(Collected data entries)

== == ==

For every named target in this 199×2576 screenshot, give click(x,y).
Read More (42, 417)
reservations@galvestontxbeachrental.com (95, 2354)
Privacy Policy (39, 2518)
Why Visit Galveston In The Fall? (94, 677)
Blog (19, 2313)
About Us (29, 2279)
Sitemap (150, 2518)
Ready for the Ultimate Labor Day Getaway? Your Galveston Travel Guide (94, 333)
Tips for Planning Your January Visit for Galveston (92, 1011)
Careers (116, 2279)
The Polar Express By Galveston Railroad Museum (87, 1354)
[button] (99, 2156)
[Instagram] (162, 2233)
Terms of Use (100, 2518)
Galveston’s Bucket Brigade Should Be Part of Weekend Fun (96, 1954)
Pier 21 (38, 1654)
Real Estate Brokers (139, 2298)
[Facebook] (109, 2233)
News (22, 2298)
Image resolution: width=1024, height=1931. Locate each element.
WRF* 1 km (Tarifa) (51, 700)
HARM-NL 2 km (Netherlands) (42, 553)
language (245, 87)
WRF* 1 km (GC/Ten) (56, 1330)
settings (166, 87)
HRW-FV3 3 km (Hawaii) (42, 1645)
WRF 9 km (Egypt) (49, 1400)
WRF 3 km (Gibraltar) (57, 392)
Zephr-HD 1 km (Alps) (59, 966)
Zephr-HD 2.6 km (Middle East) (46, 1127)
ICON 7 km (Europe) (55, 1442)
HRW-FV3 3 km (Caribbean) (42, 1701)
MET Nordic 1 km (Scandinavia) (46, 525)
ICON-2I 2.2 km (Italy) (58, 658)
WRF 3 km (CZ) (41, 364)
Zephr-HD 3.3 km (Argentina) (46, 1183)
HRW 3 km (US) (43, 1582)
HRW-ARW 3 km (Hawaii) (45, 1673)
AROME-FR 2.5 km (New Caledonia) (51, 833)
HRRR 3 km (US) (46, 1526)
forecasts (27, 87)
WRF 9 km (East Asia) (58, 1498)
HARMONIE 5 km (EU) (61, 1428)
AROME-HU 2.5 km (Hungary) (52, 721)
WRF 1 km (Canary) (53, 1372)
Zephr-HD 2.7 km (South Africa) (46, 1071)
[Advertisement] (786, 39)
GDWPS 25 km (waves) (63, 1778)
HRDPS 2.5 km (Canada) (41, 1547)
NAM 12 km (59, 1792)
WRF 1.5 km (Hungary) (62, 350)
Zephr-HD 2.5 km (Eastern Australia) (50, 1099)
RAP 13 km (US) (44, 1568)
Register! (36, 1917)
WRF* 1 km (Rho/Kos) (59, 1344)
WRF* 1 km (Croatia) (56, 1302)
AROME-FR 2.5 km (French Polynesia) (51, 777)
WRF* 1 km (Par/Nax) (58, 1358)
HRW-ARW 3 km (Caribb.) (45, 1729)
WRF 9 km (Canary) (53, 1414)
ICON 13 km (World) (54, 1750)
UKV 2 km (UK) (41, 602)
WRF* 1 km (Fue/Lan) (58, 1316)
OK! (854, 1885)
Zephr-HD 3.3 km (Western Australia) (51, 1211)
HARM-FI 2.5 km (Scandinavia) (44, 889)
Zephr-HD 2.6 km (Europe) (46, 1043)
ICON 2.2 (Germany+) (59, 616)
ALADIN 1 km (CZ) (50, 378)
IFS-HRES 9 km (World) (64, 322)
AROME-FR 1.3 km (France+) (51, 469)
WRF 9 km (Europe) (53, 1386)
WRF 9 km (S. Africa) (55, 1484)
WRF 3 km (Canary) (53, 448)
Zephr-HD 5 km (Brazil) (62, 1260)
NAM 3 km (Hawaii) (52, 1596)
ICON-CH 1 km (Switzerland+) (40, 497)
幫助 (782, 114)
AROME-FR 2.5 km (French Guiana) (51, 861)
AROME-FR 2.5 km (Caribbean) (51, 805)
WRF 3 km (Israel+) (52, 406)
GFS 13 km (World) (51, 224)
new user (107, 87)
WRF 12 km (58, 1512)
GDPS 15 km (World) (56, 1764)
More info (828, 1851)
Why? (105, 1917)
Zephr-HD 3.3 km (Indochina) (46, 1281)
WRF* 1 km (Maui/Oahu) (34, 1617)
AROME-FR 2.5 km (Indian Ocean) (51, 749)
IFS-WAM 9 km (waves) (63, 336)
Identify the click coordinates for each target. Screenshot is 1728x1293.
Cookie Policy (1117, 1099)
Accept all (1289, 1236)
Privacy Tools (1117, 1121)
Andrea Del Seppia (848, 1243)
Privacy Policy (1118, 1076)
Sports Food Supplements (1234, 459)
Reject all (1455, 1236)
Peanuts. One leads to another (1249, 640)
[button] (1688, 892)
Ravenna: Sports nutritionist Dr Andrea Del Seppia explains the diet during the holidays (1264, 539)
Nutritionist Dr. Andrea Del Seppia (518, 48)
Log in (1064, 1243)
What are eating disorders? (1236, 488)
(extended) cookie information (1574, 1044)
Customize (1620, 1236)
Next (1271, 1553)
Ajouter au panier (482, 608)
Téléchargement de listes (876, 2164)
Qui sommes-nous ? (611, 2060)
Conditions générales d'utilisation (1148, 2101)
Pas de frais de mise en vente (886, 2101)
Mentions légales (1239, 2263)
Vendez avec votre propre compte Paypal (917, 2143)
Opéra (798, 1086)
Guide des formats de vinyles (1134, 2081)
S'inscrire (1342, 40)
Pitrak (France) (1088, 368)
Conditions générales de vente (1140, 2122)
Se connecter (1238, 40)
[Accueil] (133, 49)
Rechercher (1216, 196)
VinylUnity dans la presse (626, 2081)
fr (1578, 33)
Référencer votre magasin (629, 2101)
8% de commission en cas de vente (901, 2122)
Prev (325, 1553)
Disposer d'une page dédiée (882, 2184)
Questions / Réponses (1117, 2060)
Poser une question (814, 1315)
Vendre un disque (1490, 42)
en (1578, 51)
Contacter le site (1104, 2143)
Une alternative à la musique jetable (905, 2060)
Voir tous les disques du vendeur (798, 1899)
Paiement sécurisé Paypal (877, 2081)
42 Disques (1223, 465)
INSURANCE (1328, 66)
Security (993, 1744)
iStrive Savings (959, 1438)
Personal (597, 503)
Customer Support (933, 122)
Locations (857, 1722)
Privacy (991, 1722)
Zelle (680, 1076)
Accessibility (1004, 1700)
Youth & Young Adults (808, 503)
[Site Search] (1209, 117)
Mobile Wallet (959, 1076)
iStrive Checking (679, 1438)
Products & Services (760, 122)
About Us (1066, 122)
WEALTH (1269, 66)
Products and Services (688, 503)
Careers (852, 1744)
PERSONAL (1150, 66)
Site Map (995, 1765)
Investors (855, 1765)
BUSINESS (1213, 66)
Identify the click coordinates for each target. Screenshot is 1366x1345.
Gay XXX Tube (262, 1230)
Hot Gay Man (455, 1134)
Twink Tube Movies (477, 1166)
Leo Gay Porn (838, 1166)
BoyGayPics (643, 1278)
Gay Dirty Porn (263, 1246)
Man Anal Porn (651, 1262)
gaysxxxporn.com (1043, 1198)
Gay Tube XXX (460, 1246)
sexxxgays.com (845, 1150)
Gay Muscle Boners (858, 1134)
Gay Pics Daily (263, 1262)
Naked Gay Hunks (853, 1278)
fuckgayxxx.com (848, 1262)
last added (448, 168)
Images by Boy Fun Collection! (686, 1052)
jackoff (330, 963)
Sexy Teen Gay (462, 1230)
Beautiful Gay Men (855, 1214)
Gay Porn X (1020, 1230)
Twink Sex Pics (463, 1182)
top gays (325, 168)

== == ==

Copy each line above holding "Zephr".

Zephr-HD 1 km (Alps) (59, 966)
Zephr-HD 2.6 km (Middle East) (46, 1127)
Zephr-HD 3.3 km (Argentina) (46, 1183)
Zephr-HD 2.7 km (South Africa) (46, 1071)
Zephr-HD 2.5 km (Eastern Australia) (50, 1099)
Zephr-HD 3.3 km (Western Australia) (51, 1211)
Zephr-HD 2.6 km (Europe) (46, 1043)
Zephr-HD 5 km (Brazil) (62, 1260)
Zephr-HD 3.3 km (Indochina) (46, 1281)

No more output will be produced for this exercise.